### Task instructions
Working from the records below, repeat exactly the lines starting at the line that contains "Given: Activate Subtract" and ending at the line that contains "Task: Click the", inclusive.

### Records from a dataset
◇ ◇ ◇ ◇ ◇ ◇ ◇

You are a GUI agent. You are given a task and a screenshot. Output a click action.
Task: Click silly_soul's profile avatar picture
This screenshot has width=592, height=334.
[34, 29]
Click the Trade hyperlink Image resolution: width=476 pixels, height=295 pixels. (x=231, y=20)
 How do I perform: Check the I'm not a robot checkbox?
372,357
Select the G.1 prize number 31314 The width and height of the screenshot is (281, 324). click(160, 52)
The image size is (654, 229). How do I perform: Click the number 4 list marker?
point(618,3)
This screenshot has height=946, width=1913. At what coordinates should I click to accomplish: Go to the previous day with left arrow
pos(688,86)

◇ ◇ ◇ ◇ ◇ ◇ ◇

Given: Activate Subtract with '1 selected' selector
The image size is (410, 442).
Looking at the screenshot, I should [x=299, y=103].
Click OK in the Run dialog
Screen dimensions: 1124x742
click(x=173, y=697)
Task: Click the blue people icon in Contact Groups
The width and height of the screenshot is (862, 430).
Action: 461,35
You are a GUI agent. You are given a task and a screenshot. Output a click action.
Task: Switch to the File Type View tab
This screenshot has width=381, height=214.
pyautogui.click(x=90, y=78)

◇ ◇ ◇ ◇ ◇ ◇ ◇

### Answer section
Given: Activate Subtract with '1 selected' selector
The image size is (410, 442).
Looking at the screenshot, I should [x=299, y=103].
Click OK in the Run dialog
Screen dimensions: 1124x742
click(x=173, y=697)
Task: Click the blue people icon in Contact Groups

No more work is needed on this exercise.